[A run of records]
◆ ◆ ◆ ◆
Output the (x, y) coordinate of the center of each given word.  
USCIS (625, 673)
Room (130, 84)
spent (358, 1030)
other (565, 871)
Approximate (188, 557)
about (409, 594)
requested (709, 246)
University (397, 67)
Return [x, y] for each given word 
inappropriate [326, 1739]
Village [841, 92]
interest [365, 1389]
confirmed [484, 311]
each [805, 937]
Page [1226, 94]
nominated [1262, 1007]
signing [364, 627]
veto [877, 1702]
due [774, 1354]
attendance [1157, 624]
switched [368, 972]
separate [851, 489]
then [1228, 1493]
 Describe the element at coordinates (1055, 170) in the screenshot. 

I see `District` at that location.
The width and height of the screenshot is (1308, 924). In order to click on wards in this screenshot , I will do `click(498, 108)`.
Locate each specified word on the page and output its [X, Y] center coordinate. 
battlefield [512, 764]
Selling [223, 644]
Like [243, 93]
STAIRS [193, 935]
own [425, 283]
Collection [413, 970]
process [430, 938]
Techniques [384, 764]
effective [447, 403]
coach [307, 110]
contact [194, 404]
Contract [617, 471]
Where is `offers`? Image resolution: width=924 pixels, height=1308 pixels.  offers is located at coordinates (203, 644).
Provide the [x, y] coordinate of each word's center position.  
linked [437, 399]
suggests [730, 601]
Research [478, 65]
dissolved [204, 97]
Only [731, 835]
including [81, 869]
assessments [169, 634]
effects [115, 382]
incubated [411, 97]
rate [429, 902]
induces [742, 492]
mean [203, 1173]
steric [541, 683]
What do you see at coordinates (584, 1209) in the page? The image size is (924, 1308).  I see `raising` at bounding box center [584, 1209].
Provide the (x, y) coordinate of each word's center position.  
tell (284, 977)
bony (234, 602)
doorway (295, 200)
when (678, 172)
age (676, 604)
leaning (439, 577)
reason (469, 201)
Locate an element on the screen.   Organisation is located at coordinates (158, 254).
◆ ◆ ◆ ◆
AIM
Write out all the lines above again, swapping "screenshot" for "screen capture" wherever it occurs and keeping everything else the same.

ANSWER TO THIS EXERCISE
Output the (x, y) coordinate of the center of each given word.  
USCIS (625, 673)
Room (130, 84)
spent (358, 1030)
other (565, 871)
Approximate (188, 557)
about (409, 594)
requested (709, 246)
University (397, 67)
Return [x, y] for each given word 
inappropriate [326, 1739]
Village [841, 92]
interest [365, 1389]
confirmed [484, 311]
each [805, 937]
Page [1226, 94]
nominated [1262, 1007]
signing [364, 627]
veto [877, 1702]
due [774, 1354]
attendance [1157, 624]
switched [368, 972]
separate [851, 489]
then [1228, 1493]
 Describe the element at coordinates (1055, 170) in the screen capture. 

I see `District` at that location.
The width and height of the screen capture is (1308, 924). In order to click on wards in this screen capture , I will do `click(498, 108)`.
Locate each specified word on the page and output its [X, Y] center coordinate. 
battlefield [512, 764]
Selling [223, 644]
Like [243, 93]
STAIRS [193, 935]
own [425, 283]
Collection [413, 970]
process [430, 938]
Techniques [384, 764]
effective [447, 403]
coach [307, 110]
contact [194, 404]
Contract [617, 471]
Where is `offers`? Image resolution: width=924 pixels, height=1308 pixels.  offers is located at coordinates (203, 644).
Provide the [x, y] coordinate of each word's center position.  
linked [437, 399]
suggests [730, 601]
Research [478, 65]
dissolved [204, 97]
Only [731, 835]
including [81, 869]
assessments [169, 634]
effects [115, 382]
incubated [411, 97]
rate [429, 902]
induces [742, 492]
mean [203, 1173]
steric [541, 683]
What do you see at coordinates (584, 1209) in the page? The image size is (924, 1308).  I see `raising` at bounding box center [584, 1209].
Provide the (x, y) coordinate of each word's center position.  
tell (284, 977)
bony (234, 602)
doorway (295, 200)
when (678, 172)
age (676, 604)
leaning (439, 577)
reason (469, 201)
Locate an element on the screen.   Organisation is located at coordinates (158, 254).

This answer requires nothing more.